Nvidia has expanded its Vera Rubin AI platform with a new component: the Groq 3 LPU, an inference accelerator equipped with a massive 500 MB of SRAM that delivers breakthrough bandwidth for latency-sensitive AI tasks. Unveiled at GTC, this chip complements Rubin’s ecosystem, which already includes GPUs, CPUs, smart NICs, and dedicated network switches, powering next-generation AI data centers that Nvidia calls ”factories.”
The Groq 3 LPU’s SRAM memory is modest in capacity compared to Rubin GPUs’ 288 GB of HBM4, but it offers an astonishing 150 TB/s bandwidth – nearly seven times the speed of HBM’s 22 TB/s. This makes it particularly suited for inference workloads that require swift token generation and interaction at scale.
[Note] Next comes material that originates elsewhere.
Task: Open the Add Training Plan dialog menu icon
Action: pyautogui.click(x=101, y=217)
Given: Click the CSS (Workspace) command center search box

By emphasizing SRAM over traditional high-capacity memory, Nvidia is targeting AI applications where bandwidth, not sheer size, bottlenecks performance.
Groq 3 LPU enhances Nvidia Rubin AI platform’s inference capabilities
Rubin, already a multi-chip platform featuring the proprietary Vera CPU, Rubin GPUs, NVLink 6 switches, ConnectX 9 smart NICs, Bluefield 4 data processing units, and Spectrum-X optical switches, now integrates the Groq 3 LPU as a new building block for rack-level to factory-scale AI deployments. Nvidia’s CEO Jensen Huang pitches this platform as the backbone for the next wave of AI systems arriving later this year.
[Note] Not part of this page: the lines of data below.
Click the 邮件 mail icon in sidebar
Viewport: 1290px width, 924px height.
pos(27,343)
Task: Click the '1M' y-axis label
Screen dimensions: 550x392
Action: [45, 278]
Shift from CPX inference accelerator to Groq 3 LPU
Interestingly, Nvidia is pivoting some focus away from its CPX inference accelerator, potentially replacing it with the Groq 3 LPU in certain roles. This shift is logical given Groq 3’s ability to perform similar AI inference enhancements but without relying on the large GDDR7 memory pools that CPX modules demand. It reflects Nvidia’s broader strategy to optimize inference efficiency amid growing memory constraints in AI hardware.
Combining GPUs, CPUs, and Groq 3 LPU for optimized AI workloads
Nvidia’s integration of Groq’s intellectual property signals an aggressive push to differentiate Rubin from other AI platforms. By combining traditional GPU compute, specialized CPUs, smart networking, and now SRAM-heavy inference accelerators, Nvidia is building a highly diverse hardware stack tailored to meet the evolving demands of large language models and generative AI.
While Groq itself was an independent startup focused on inference accelerators, its technology now forms a core part of Nvidia’s vision to deliver scalable, low-latency AI systems. With Rubin’s modular approach, enterprises will have more granular control over balancing compute, memory, and interconnect resources – a critical competitive advantage as AI workloads become more complex and memory bandwidth becomes a chokepoint.
Outlook for Groq 3 LPU adoption in AI infrastructure
The coming months at GTC and beyond will reveal how Nvidia customers adopt the Groq 3 LPU in production, and whether it reshapes the inference acceleration landscape dominated so far by GPU-heavy approaches and emerging CPUs. For now, Nvidia investors and AI infrastructure builders have yet another tool aimed squarely at pushing inference speed and efficiency into new territory.